Starring Gene Hackman, Anjelica Huston, Ben Stiller, Gwyneth Paltrow, Luke
Wilson, Owen Wilson, Danny Glover, Bill Murray, Seymour
Cassel.
The Tenenbaum family, we learn in a breathless
montage at the beginning of this movie, was one of young geniuses back in
the 1970s. Margot had written a Pulitzer Prize-winning stage play by the
time she was twelve, Chas was playing the stock market and forming corporations
at a similar age, Richie won three national tennis championships before he
finished puberty. Eli, the kid from across the street, dabbled in writing,
but his real talent was pretending he was a Tenenbaum.
Now the Tenenbaums are all washed up -- Margot
(Gwyneth Paltrow) sits in the bath and smokes a lot, Chas (Ben Stiller) dresses
his kids uniformly and gets paranoid about fires, Richie (Luke Wilson) lives
at sea and mourns over lost love. Eli (Owen Wilson) is making okay money,
but has a drug problem, and yes, he still wants to be a Tenenbaum. The siblings
hardly speak to each other any more, and they haven't spoken to their father
in seventeen years. He's a crazy old devil called Royal (Gene Hackman), and
he now has a plan to reunite his family -- he'll pretend he has cancer, and
sit back as loved ones unite in their hour of grief. Of course, things don't
quite work out that way.
"The Royal Tenenbaums" isn't really
about family life, and the theme of failed genius is really just a gimmick
that lets the movie make jokes about how glum its characters look. This is
a film by Wes Anderson, the guy who made "Bottle Rocket" and "Rushmore",
and it's another comedy of bizarrely geeky energy. The cinematography contrasts
bright pinks with stale browns, the production design pits 1970s fashions
against a backdrop of 1960s upholstery, the soundtrack alternates between
blithe soft rock and old-school punk, and there's a steady stream of such
devices as title cards and superimposed arrows.
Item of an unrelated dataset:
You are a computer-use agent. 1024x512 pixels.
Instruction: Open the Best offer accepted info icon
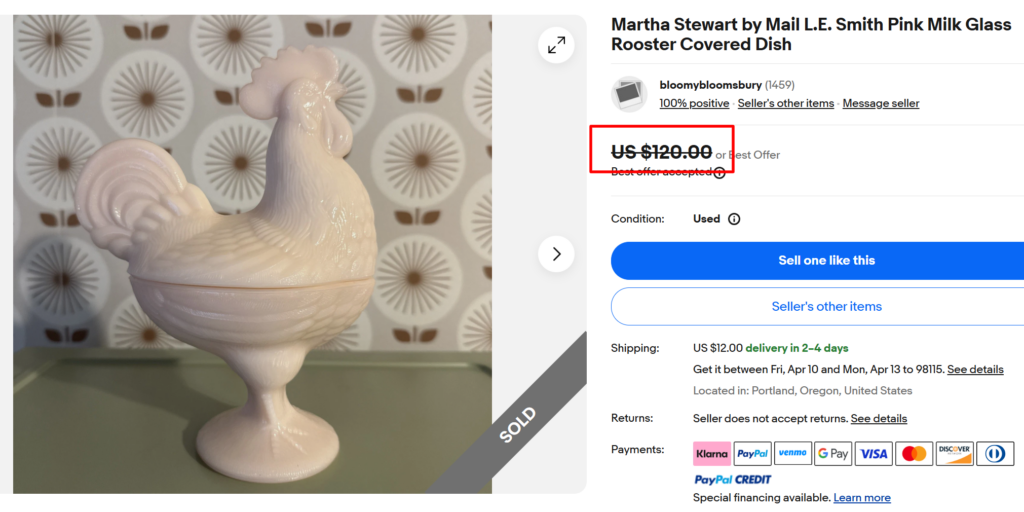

It's impossible to accuse Wes Anderson of falling
into conventionality, but while his film is inventive, I'm not sure that
makes it worthwhile. Anderson bombards us with affectedly eccentric imagery,
obsessively showing off what he can do -- not only can we see the joins,
we're overwhelmed by them.
"The Royal Tenenbaums" is also the first movie
in many a moon in which Bill Murray is no good. Usually Murray seems to march
onscreen and show the other actors how things are done; here he plays a
mean-spirited and morose character, and doesn't even find a way to make it
funny from the outside -- it's just depressing.
Having said all that, I do like this film. The
aesthetics are as interesting as they are annoying, and some of the character
traits give rise to wonderful individual moments. I found myself laughing
out loud quite a bit, particularly at the Hackman character's tactlessness
around gravestones. You'll see what I mean.